Cover image courtesy of Young Life Africa
–by Patrice Houston–
In this article, I will look at Young Life’s involvement in Africa, and I’ll investigate the consequences and motivations behind that involvement. Young Life was founded in Dallas, Texas in 1941 by Jim Rayburn and has since expanded their mission to almost all seven continents. Young Life has several established departments in Oklahoma (where I have been involved), and they do missionary work in Oklahoma and around the United States. None of these local departments seem to promote work done out of the country and/or the continent of Africa. These local American departments don’t talk much about what kind of help goes to these countries and whether or not they are similar to what Young Life practices in the states. Young Life Africa’s mission statement says “Young Life Africa introduces teens in African countries to Jesus Christ and helps them grow in their faith” (Young Life Africa).
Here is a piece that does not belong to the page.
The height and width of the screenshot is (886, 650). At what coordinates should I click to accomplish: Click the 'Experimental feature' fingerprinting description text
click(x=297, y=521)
Interested persons have the option to donate, to sponsor families, individuals and/or churches, and to go on “expeditions”–meaning mission trips. Firstly, I would like to find out how many of these interactions between Young Life staff, local or international, go about bringing the gospel to these teens and young adults; I would like to compare these interactions with those of other organizations that have been criticized. Secondly, I want to find out why these people feel so compelled to do mission work in certain countries over others.
For those of us in the Western world, it is not uncommon to hear peers talk about their mission trips abroad. They brag about how they built a house from the ground up, how they fixed an orphanage, or how they preached at a local church in a village they visited once. Most of these trips are connected to a church or some sort of Christian organization that wants to do what the Lord told them to do which is to “To spread the gospel throughout all nations” and provide for the poor. It seems that most mission trip volunteers have little to no cultural or historical understanding of the country they are volunteering in–nor do they speak the language of said country. What exactly led them into wanting to serve the Lord in countries outside of their own? From personal experience, it’s one of two things: they feel guilty, and think it’s the best way to help the less fortunate; or they jump at the opportunity for a trip to a new country (they had no other plans–why not?) and as a bonus, the pictures of them at orphanages will definitely get the most likes on their instagram. So we have this underlying theme of being compelled to help and specifically to “help Africa”. There are hundreds of organizations that donate and take mission trips with young, usually Christian volunteers, who take photos of the “sad African” or the infamous African carrying a jug of water on their heads. These sad, guilt-inducing images are used to invoke pathos and reel in more volunteers. Unlike these other organizations, Young Life Africa shares more upbeat pictures: prayer circles, teens dancing and laughing, and staff/leaders hugging on teens with a mission caption on each picture. These images may seem less duplicitous than those that “trick” people into volunteering merely out of guilt. But has Young Life Africa successfully avoided portraying Africans as being only in need of Western help? And what “help” does Young Life Africa provide for the communities pictured on their site?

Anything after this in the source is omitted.